Surely, if they’d questioned Feena’s friends properly, they’d know about her time in the compound...unless, like Rainy herself, she’d never told them. That sounded more likely. She’d been living a new life somewhere else and the chances that her friends hadn’t known were strong. After all, Rainy had chosen something similar for herself. It had been harder to read about Sara—her Sara. The details in her death were gruesome. Different. The police had no reason to connect the two...yet. If Paul had succeeded in killing her, Rainy was sure the police would connect all three of them back to the compound. She knew it. That’s exactly what Taured didn’t want to happen. Whether or not Paul was trying to incriminate Taured, or just lead police in his direction, she didn’t know, but she had the feeling he was out to get his former leader’s attention one way or another. And that was exactly why she’d gone to him for help. Two vultures with one stone.
Shit.It was so cold...
What if he doesn’t come?But she knew him: she’d been thinking about, obsessing about...and psychoanalyzing every facet of his personality for years.
Her eyes snapped open. There it was. The connection she’d been grasping at and failing to make. He’d killed Feena by strangling her, he’d killed Sarah by shooting her. He was giving them the deaths he thought they deserved: Taured’s “special girls.” Feena had taken too much of Taured’s attention, so he’d cut off her air. Sara had given Taured a baby, taking Taured farther away from Paul or whoever he had been back then—so he’d shot her in the stomach and left her to bleed to death in the desert.
Rainy had a sick feeling that her own death would include some type of poison...or drug, like her mother’s had. Taured had used food to lure Rainy into his office the night he’d drugged her and taken those photos of her. He’d fed her apricots in the cafeteria the night he’d convinced her to tour Kids’ Camp. And who had been there watching very carefully? Someone had been studying Taured and the unique relationship he had with each of his girls, someone obsessed with Taured and winning his approval, being the most important person to him.
Ginger.
25
Now
“Braithe, do you hear me? Do not eat or drink what he gives you... Braithe!”

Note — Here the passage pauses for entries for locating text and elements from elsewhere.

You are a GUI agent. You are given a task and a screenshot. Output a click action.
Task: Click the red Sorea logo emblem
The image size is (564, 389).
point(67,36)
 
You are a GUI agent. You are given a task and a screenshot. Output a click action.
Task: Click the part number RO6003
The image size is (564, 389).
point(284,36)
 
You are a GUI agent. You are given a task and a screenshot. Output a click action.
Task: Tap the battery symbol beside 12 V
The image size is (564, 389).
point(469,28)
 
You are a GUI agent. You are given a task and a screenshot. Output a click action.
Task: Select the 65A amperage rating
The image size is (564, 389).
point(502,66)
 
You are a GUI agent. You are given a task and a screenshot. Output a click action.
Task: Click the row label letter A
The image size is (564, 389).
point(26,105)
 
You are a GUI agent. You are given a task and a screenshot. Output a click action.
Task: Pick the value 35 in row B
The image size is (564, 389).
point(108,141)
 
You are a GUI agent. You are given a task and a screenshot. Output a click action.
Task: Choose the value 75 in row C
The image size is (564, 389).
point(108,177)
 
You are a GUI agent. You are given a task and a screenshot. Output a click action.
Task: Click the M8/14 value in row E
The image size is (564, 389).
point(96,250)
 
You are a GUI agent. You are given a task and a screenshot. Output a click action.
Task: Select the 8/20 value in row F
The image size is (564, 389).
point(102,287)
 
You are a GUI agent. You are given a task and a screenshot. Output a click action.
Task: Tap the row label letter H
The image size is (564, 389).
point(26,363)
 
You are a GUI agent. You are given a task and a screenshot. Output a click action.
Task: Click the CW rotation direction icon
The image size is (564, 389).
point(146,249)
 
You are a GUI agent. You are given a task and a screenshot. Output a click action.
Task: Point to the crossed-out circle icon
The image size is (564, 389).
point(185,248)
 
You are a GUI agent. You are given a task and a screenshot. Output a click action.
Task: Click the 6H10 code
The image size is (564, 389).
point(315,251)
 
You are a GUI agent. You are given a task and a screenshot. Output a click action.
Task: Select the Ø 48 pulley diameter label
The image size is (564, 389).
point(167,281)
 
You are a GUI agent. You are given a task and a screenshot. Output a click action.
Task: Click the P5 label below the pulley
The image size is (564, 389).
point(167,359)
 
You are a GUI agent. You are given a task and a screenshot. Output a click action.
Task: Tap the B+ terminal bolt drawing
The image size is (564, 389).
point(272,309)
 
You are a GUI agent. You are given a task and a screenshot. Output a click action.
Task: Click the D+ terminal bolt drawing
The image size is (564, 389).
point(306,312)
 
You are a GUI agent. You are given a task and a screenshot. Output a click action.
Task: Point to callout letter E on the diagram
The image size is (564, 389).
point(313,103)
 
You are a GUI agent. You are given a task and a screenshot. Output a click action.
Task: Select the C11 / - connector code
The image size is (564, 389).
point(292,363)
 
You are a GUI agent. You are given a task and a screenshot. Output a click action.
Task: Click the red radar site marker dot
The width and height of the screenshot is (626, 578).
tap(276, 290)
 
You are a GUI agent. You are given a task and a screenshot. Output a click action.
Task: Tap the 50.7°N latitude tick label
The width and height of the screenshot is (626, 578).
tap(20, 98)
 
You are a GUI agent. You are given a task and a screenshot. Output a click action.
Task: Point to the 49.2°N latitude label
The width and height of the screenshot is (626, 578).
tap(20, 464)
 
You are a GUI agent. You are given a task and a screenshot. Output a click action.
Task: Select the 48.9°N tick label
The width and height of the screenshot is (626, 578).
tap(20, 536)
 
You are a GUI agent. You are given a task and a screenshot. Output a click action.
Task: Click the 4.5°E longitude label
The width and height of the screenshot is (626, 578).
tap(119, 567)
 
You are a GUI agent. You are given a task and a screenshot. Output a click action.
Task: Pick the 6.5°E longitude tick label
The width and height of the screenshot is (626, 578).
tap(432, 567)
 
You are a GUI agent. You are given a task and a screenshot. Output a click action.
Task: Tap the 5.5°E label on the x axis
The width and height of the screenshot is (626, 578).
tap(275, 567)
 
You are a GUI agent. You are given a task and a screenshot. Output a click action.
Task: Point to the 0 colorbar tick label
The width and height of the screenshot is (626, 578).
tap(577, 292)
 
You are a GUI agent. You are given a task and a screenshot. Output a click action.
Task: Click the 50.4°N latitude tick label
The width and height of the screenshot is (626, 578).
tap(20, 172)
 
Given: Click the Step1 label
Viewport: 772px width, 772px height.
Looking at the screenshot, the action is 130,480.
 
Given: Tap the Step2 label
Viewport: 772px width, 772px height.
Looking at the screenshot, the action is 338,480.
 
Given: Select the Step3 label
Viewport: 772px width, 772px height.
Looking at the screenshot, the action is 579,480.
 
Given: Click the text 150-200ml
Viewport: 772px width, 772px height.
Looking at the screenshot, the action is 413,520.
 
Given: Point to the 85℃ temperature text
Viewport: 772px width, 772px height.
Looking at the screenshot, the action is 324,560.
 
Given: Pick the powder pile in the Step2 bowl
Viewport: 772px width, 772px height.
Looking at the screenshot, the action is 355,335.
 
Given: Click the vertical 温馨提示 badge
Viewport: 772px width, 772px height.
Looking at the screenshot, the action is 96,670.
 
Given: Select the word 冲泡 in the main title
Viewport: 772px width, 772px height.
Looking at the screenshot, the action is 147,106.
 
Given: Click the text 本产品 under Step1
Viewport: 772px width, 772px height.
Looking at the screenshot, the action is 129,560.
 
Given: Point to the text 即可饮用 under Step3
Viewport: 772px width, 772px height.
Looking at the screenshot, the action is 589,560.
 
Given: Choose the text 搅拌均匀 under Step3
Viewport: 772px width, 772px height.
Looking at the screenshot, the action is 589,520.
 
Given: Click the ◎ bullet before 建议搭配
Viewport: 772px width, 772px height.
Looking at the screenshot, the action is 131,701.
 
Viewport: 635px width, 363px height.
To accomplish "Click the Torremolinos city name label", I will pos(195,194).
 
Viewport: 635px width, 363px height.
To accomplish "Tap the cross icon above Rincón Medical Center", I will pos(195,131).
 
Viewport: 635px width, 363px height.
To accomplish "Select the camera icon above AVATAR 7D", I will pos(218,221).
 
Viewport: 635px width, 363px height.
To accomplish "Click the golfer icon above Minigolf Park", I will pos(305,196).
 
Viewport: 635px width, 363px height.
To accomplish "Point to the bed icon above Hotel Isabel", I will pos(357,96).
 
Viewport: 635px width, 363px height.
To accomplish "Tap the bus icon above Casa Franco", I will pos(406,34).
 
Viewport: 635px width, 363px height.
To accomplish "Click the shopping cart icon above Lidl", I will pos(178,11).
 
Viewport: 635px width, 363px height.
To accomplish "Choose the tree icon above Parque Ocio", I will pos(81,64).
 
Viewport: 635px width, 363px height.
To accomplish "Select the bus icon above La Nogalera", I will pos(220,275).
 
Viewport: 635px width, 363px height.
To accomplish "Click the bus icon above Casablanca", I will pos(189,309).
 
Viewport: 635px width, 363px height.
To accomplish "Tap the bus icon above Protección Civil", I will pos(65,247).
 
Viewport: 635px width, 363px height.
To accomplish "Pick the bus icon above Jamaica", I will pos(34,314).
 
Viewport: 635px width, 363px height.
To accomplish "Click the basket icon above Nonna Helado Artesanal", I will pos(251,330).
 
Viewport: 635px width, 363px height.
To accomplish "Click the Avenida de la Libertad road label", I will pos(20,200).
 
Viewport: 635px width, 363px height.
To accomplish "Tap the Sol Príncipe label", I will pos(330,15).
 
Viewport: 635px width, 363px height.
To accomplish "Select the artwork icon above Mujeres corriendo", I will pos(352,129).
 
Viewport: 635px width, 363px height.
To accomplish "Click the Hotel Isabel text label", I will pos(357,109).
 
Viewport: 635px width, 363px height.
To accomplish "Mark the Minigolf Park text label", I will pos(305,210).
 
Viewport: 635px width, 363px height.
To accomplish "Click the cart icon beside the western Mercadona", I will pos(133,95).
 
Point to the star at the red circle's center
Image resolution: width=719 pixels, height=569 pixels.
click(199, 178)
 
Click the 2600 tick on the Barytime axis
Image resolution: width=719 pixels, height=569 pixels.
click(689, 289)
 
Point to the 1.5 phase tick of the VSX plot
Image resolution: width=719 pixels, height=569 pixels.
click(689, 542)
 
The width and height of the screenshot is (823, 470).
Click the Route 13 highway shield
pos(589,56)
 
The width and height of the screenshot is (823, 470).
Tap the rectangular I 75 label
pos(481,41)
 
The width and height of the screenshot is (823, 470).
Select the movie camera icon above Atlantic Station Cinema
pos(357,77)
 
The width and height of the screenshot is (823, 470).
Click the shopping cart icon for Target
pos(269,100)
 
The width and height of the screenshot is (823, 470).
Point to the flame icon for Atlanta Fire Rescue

Braithe wasn’t hearing her; she was lying on her side on the ground, still handcuffed to the table, but Ginger had left her legs free. He must not see her as much of a flight risk. That was good. If he underestimated Braithe, they could use that.
Rainy had been trying to wake her for a good thirty minutes, ever since Ginger had left, clanking her handcuffs against the table leg and calling out to her. But she was seriously dehydrated and her vocal cords were raw from the screaming she’d done in the freezer. She didn’t know how long he’d be gone, but the little fucker had run off without gagging her.
He’d let her out of the freezer, his nose bandaged and his eyes looking slightly doped. Good. Rainy figured he’d gone to urgent care and come right back, even though it hadn’t felt like right back. But the four or five hours she’d spent in the cold had seemed like much more. Eventually, she’d fallen asleep, and when she’d woken up, Ginger had been standing over her. Without speaking he’d dragged her out of the freezer and back to her spot against the table leg. As soon as he ripped the duct tape from her face, she’d said, “I’d like to upgrade to a suite.”